Casi 200 pasajeros desembarcaron ayer en Santander procedentes de Irlanda en el viaje inaugural de la ruta de Brittany Ferries entre la capital cántabra y la ciudad irlandesa de Cork. La naviera se ha marcado como objetivo alcanzar los 40.000 pasajeros y 20.000 camiones en el primer año de vida de esta nueva ruta, que es la única conexión marítima entre España e Irlanda.

En esta ruta inaugural han viajado a Santander, en el buque Connemara, numerosos aficionados al rugby que asistirán a la final del campeonato que se disputa el domingo en Bilbao; y también un grupo de coches superdeportivos que realizarán una ruta de 3.000 kilómetros por España durante diez días para recaudar fondos para un hospital de niños enfermos de cáncer.

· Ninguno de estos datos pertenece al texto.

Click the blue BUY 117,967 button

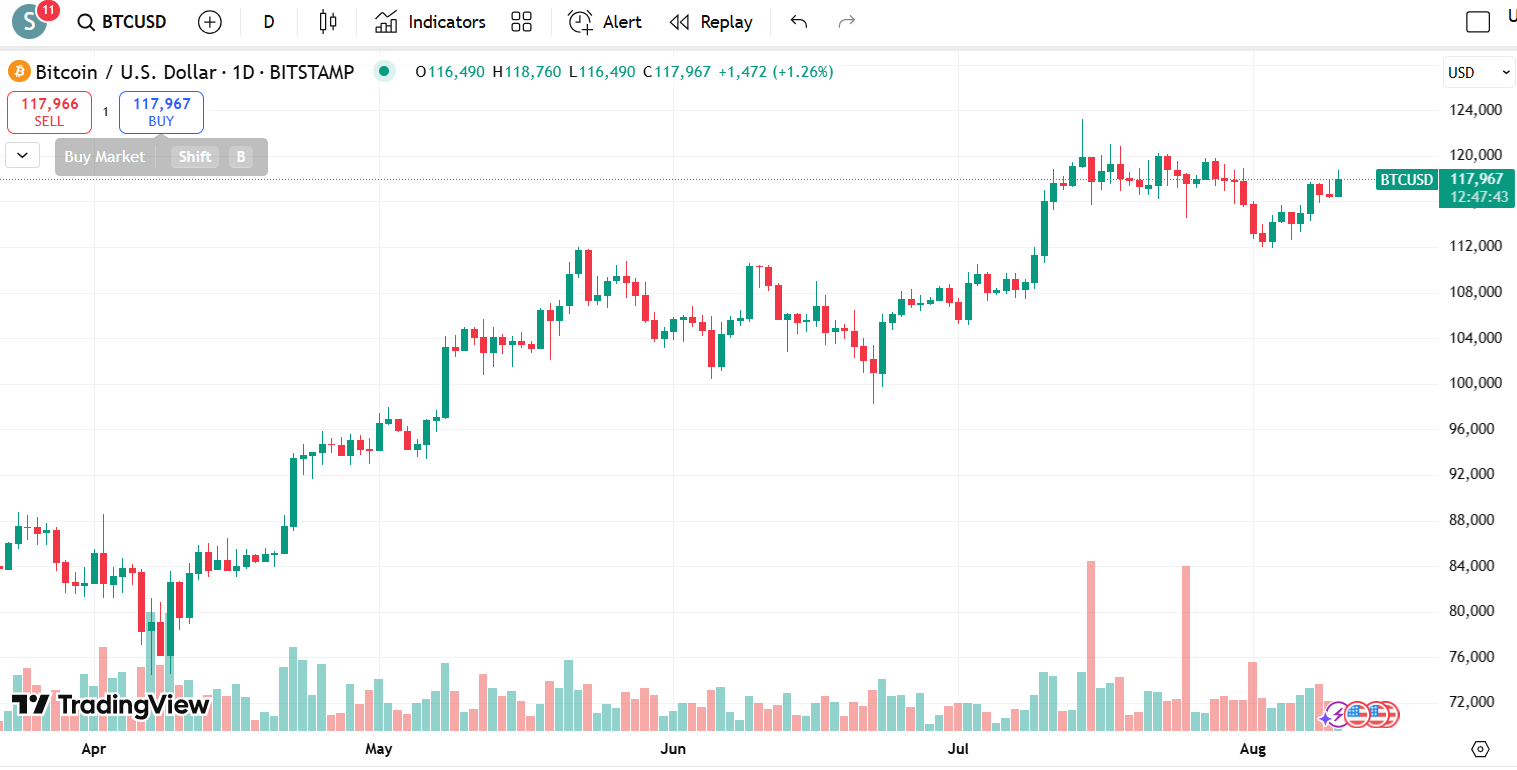161,112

Los superdeportivos han sido recibidos a pie de rampa por el presidente de Cantabria, Miguel Ángel Revilla; la alcaldesa de Santander, Gema Igual; el consejero de Industria, Francisco Martín; el presidente de la Autoridad Portuaria de Santander, Jaime González; y representantes de la naviera.

Revilla ha resaltado la historia de Brittany Ferries con Cantabria, una “historia de éxito” que tiene un “punto y seguido” con la inauguración de esta nueva línea. El presidente se ha mostrado convencido de que la ruta a Cork será “un éxito” y de que habrá nuevos proyectos con Brittany Ferries en el futuro y “más éxitos que celebrar”.

Preguntado sobre esos nuevos proyectos, el CEO de la compañía, Christophe Mathieu, ha respondido a los medios que hoy es una página importante para la naviera y que primer hay que consolidar la nueva ruta y convertirla en un “éxito”.

“El ferry necesita tiempo”, ha advertido, para puntualizar a continuación que el objetivo de 40.000 pasajeros y 20.000 camiones en un año “no es fácil”. El presidente de Cantabria ha destacado que la línea a Cork es la única conexión marítima entre España e Irlanda, por lo que se ha mostrado convencido de que, al margen de los pasajeros, también funcionará bien el tráfico de containers.

A la vez, ha agradecido a la compañía que haya apostado por Santander, y no por otro puerto de la cornisa cantábrica, para “unir dos países y acercar más a dos pueblos que tienen mucho en común”, y ha anunciado que el presidente de Irlanda vendrá este verano a Cantabria, donde ya veraneó hace unos años.